# Ez boardwalk jr



## dustmaker (Dec 7, 2008)

Does anybody have any comments or experience with EZ BOARDWALK JR mills. Looking at jr with 13 hp. koler electric start and shipping for almost $4900.00.


----------



## Catalina (Jun 11, 2010)

Dustmaker, I have the EZboardwalk Jr with the 13hp honda, 5 ft track extension and trailer package and have had it a little over 2 years. Absolutely happy with it and not had any issues what so ever. The thing is incredibly well built all heavy gauge steel and C channel. I do everything myself and set it up on treated 4x4's so setting it up off of the trailer is a little bit of work but pretty easy with a floor jack. I do that to keep it low to the ground as it makes getting really big logs on it much easier with just a small tractor and cant hook. If you have something to lift the bigger logs then set it up on bigger blocking and getting it off the trailer axle would be a breeze. The biggest piece of advise I can give you is don't skimp on blades,keep them sharp, and have extra. I have cut full width ( had to trim logs to fit) and only thing that ever really caused me to slow down feed rate was 20+ inch hard maple with a less than super sharp blade. " if ya think a blade is getting dull-don't push it change it-matter of fact you probably should have changed it a cut before you think it is getting dull lol. I cant speak about the kholer with electric start but my Honda starts so easy that I would sacrifice the electric start in a heartbeat if there was something else you wanted to buy within that budget-Hot cold it has always started on less than a full pull as long as I have had the switch and gas on lol. Ive sawed probably between 2500 - 3000 bd ft so far and for a completely manual hobby mill I am well satisfied.
Below is a link to a post of mine and some stuff i sawed.

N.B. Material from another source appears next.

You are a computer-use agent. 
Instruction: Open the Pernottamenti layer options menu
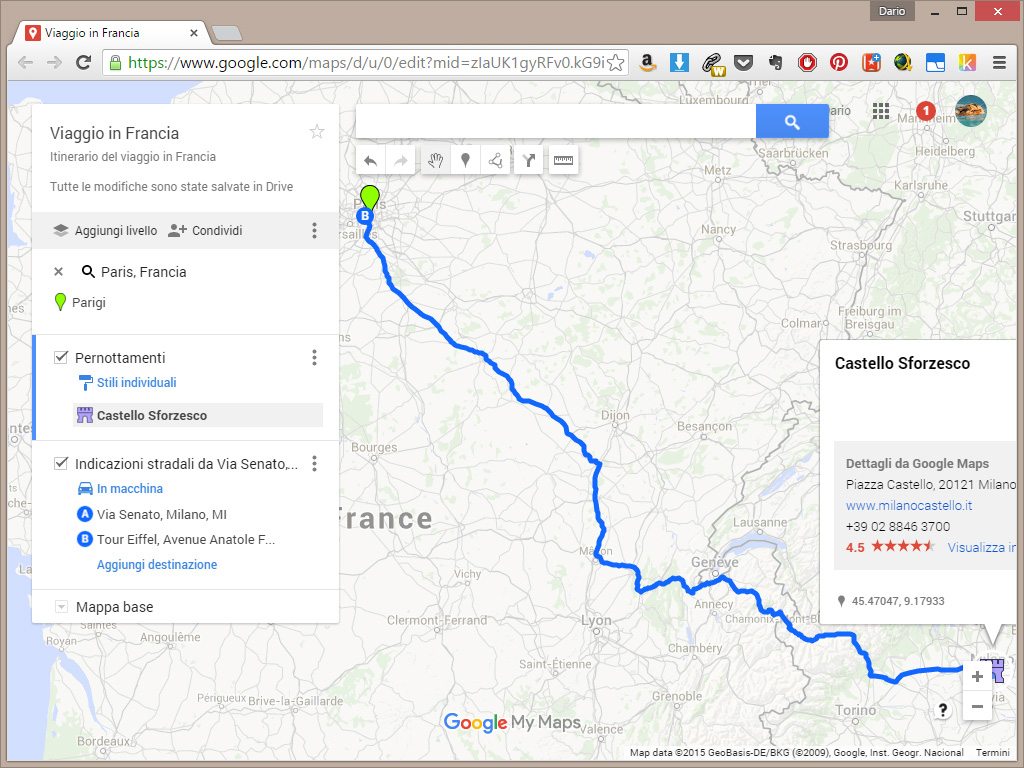pos(314,358)
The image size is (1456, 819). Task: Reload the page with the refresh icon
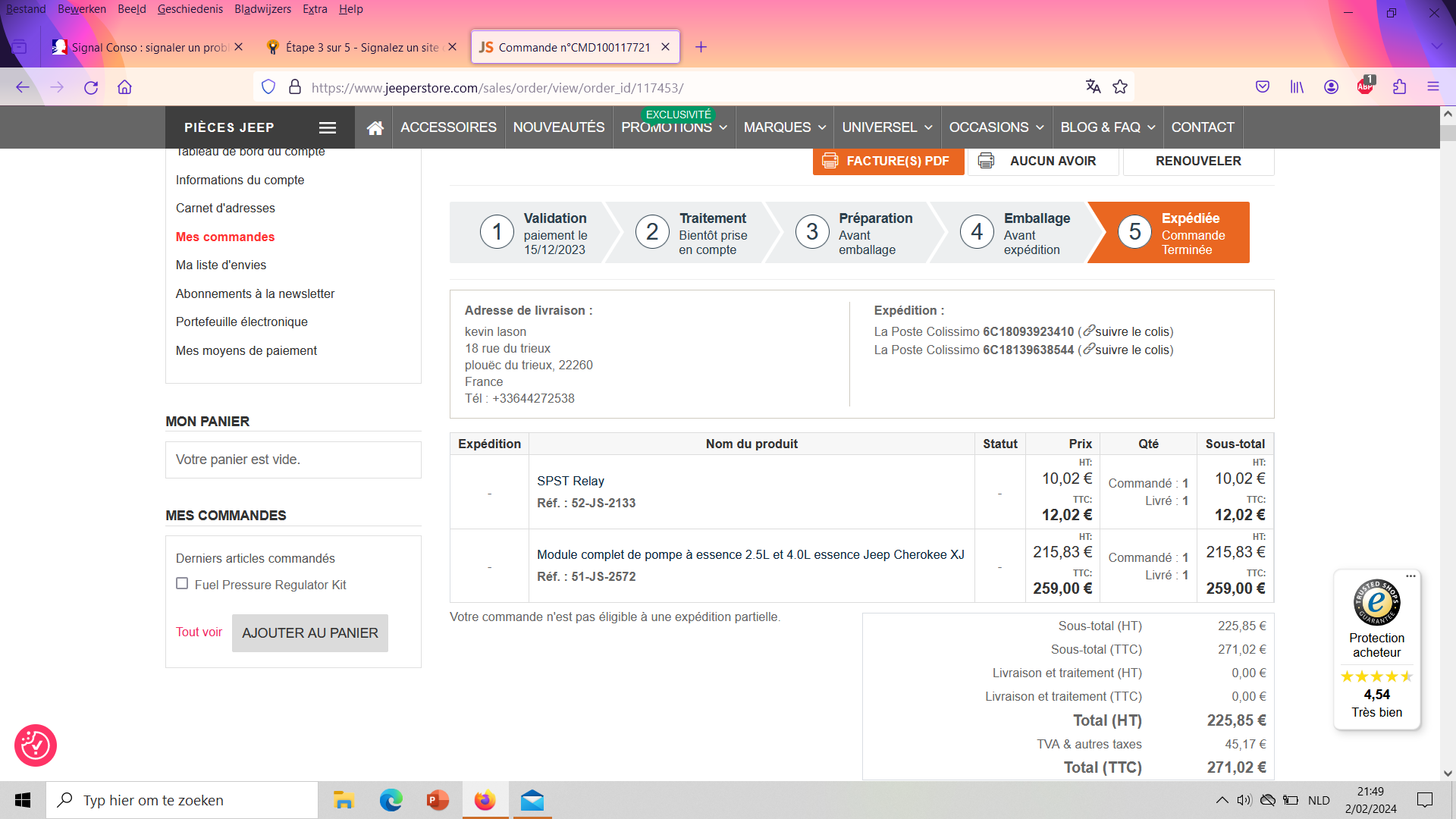click(91, 87)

http://www.woodworkingtalk.com/f26/fun-but-long-week-weekend-52073/

http://www.woodworkingtalk.com/f26/mean-mother-nature-she-still-smiled-52340/

http://www.woodworkingtalk.com/f26/big-apple-52315/

http://www.woodworkingtalk.com/f26/some-woods-like-wine-need-set-52140/


----------



## smokey1945 (Feb 20, 2009)

Catalina that was a well written and informative reply. Hope he reads it.:yes:


----------



## Catalina (Jun 11, 2010)

Thanks Smokey!


----------



## TheWoodsman (Dec 11, 2013)

Catalina said:


> Thanks Smokey!


I also recommend you look at the Norwood mills and the Wood-Mizer LT-10 and LT-15.


----------



## dustmaker (Dec 7, 2008)

Thanks for the information Catalina. Sorry I haven't gotten back to you but was working 12 hour night shift all weekend. The electric start is only a $250 dollar upgrade and sure it will be well worth it. Couldn't find anybody willing to upgrade the engine to electric, only wanted to sell me a more expensive mill. I already have a few cant hooks, 45 hp Montana 4 wheel drive tractor with loader. Have forks and grapple for loader. Haven't placed an order yet but probably will shortly.Thanks again for the information.


----------



## dustmaker (Dec 7, 2008)

Finally got around to ordering the EZ Boardwalk Jr mill. Should be here in a week or two. Got a few logs waiting to be sawn.


----------



## Catalina (Jun 11, 2010)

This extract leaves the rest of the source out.